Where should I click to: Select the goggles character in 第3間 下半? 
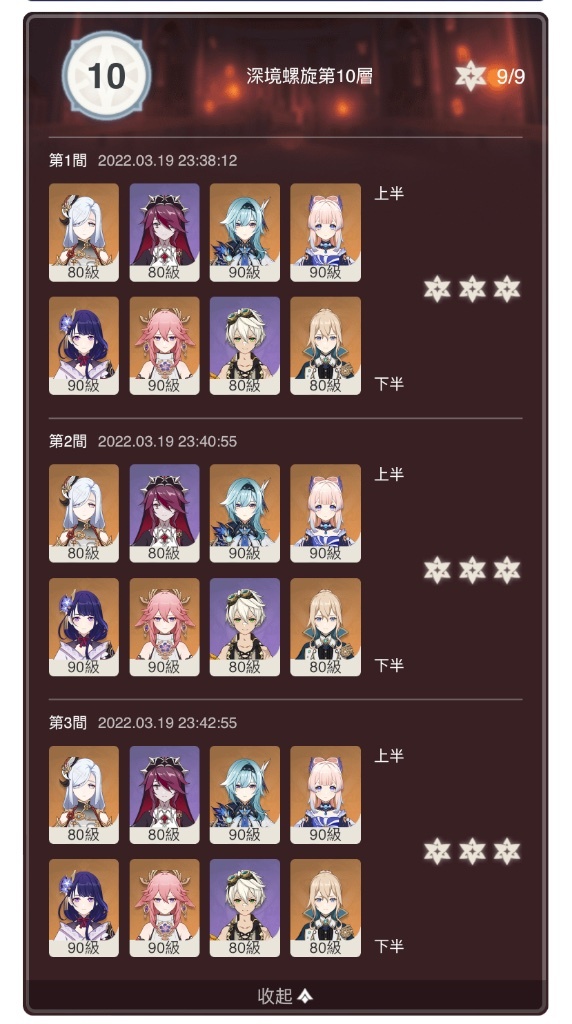245,908
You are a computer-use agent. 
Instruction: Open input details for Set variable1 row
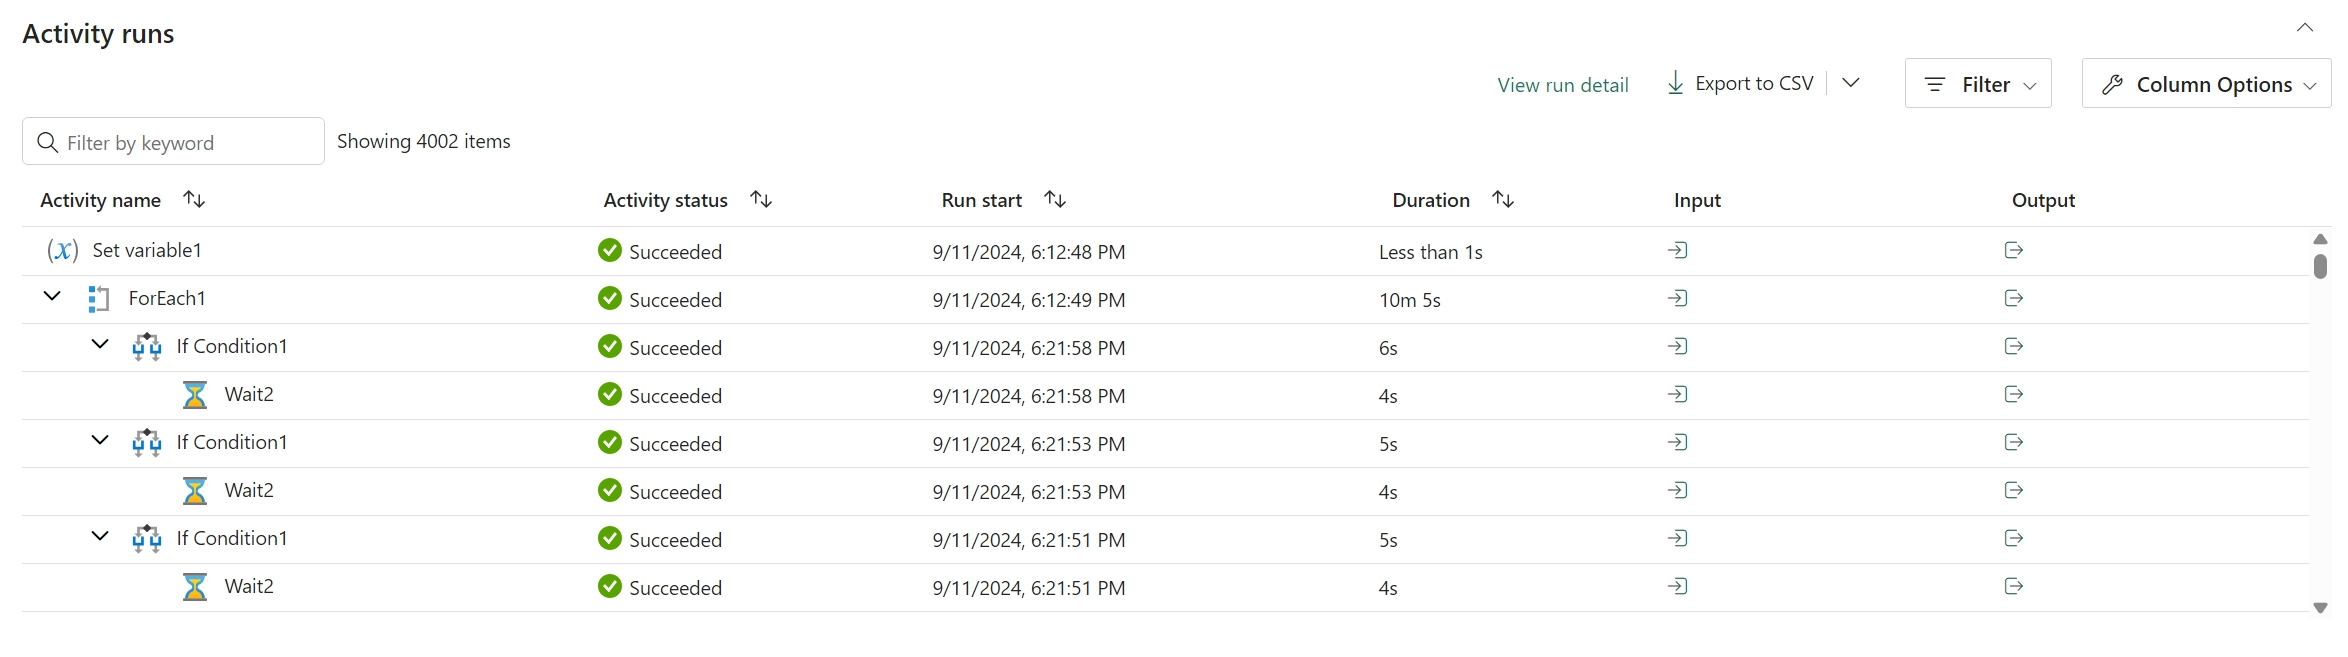pos(1678,250)
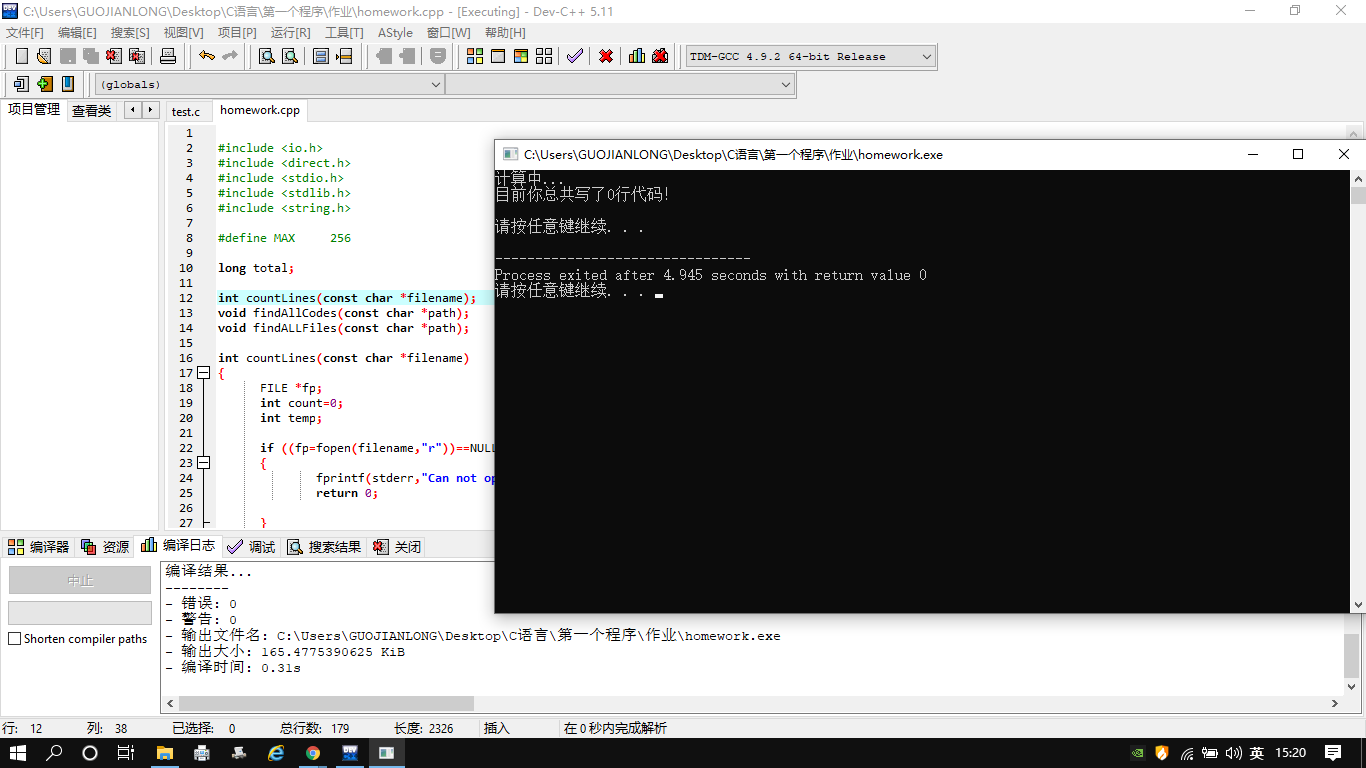Click the New file toolbar icon
Viewport: 1366px width, 768px height.
[x=21, y=56]
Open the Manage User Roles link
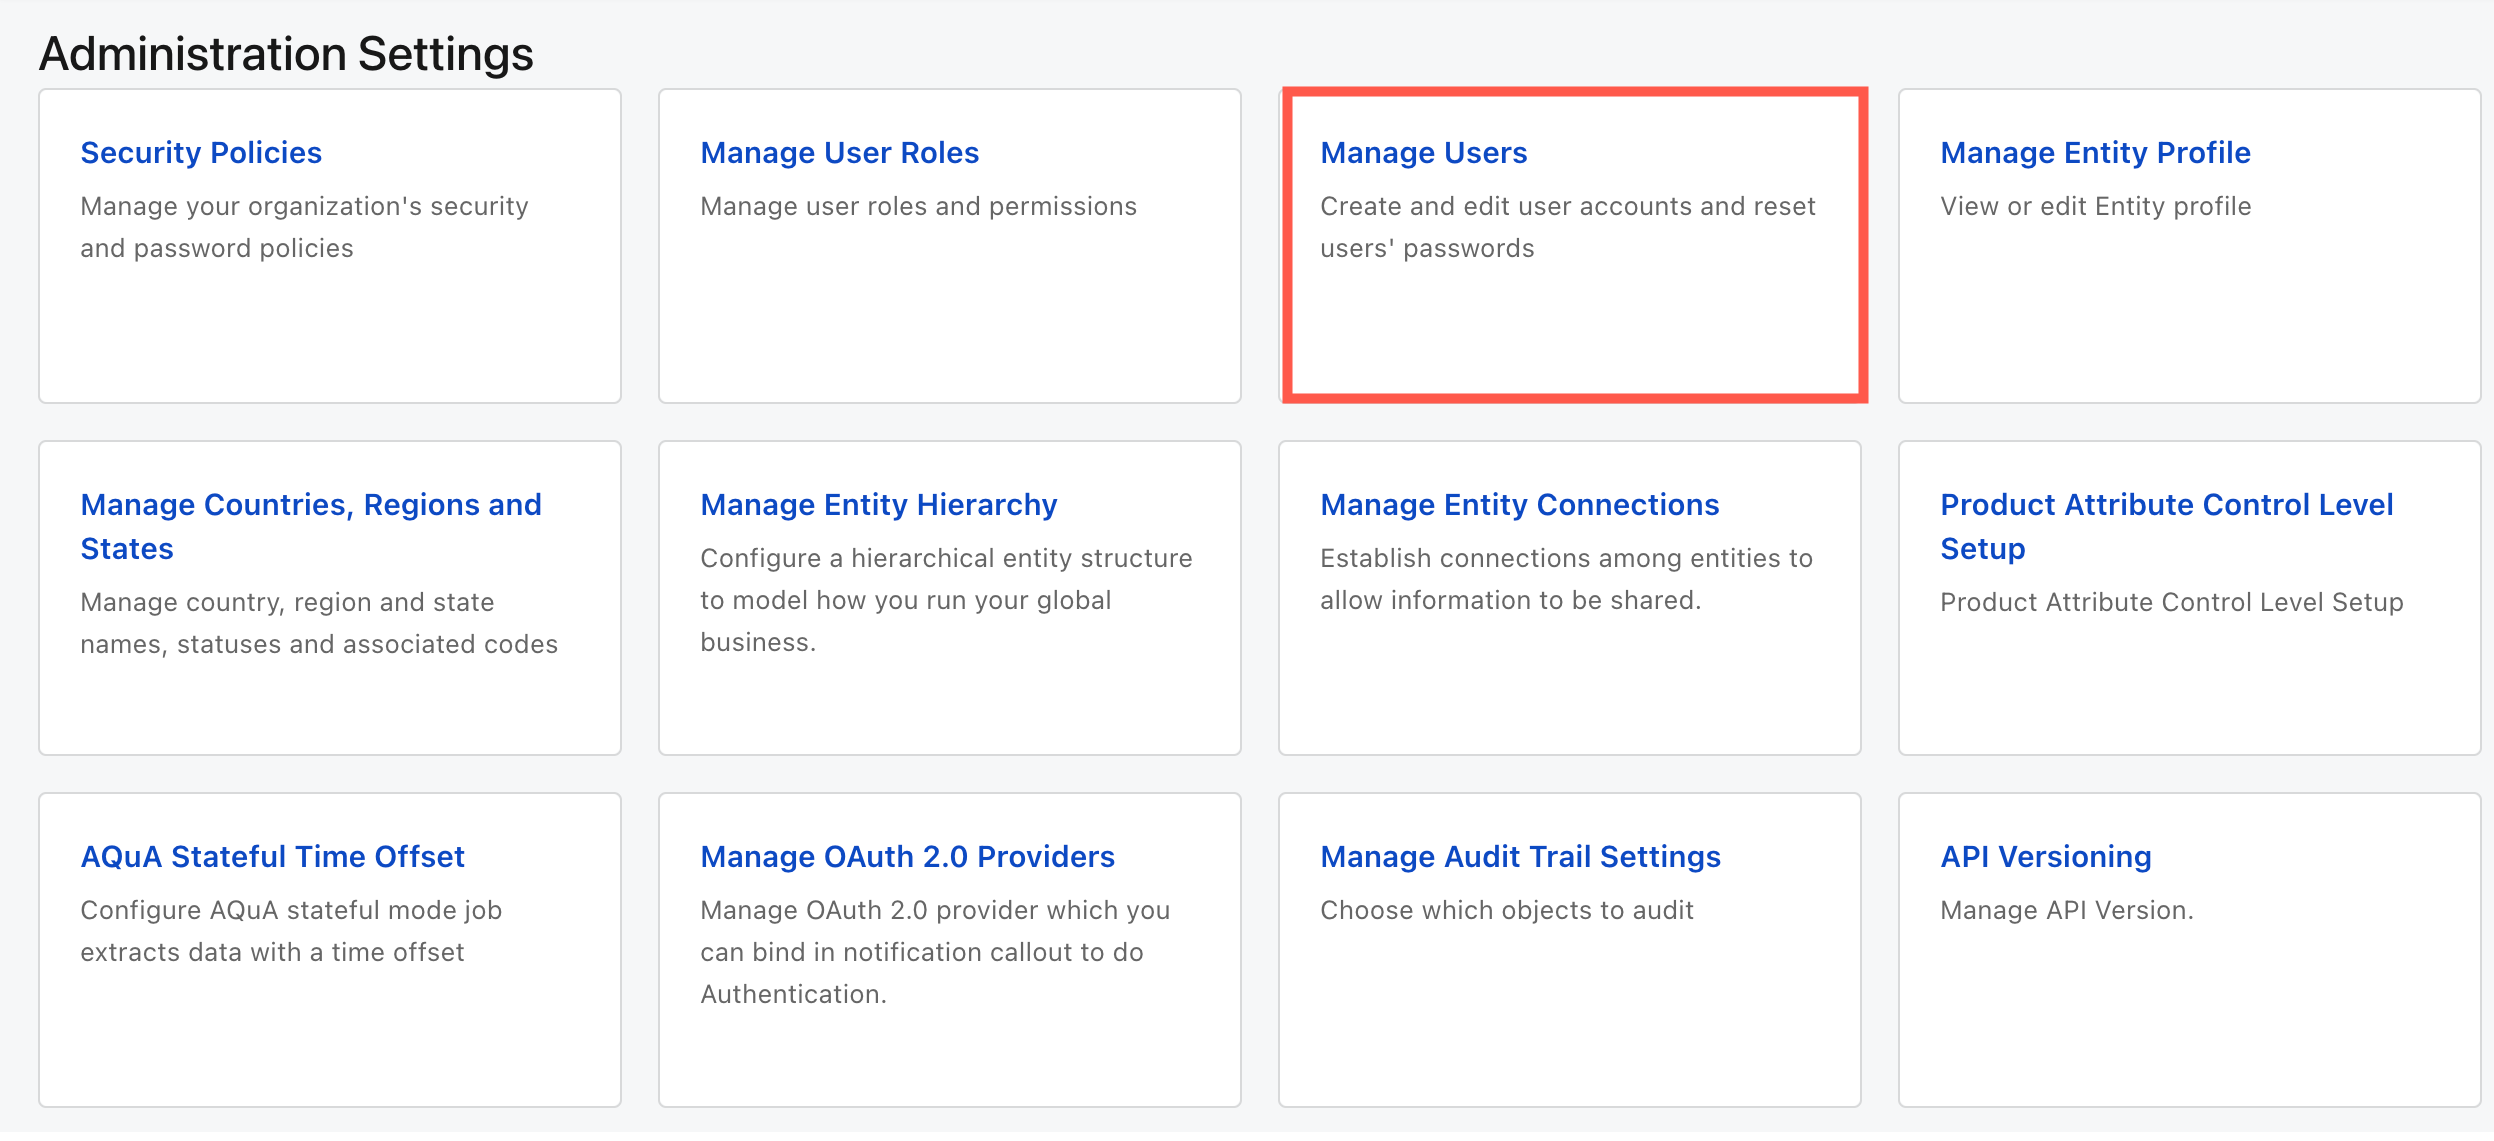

▶ _DO THIS_
Put the items above into a numbered list with one line per entry, skipping any blank lines and leaving the pictures out.

▶ _EXERCISE RESULT_
1. Where should I click to: Select the goggles character in 第3間 下半? 
2. 245,908
3. You are a computer-use agent. 
4. Instruction: Open input details for Set variable1 row
5. pos(1678,250)
6. Click the New file toolbar icon
7. Viewport: 1366px width, 768px height.
8. [x=21, y=56]
9. Open the Manage User Roles link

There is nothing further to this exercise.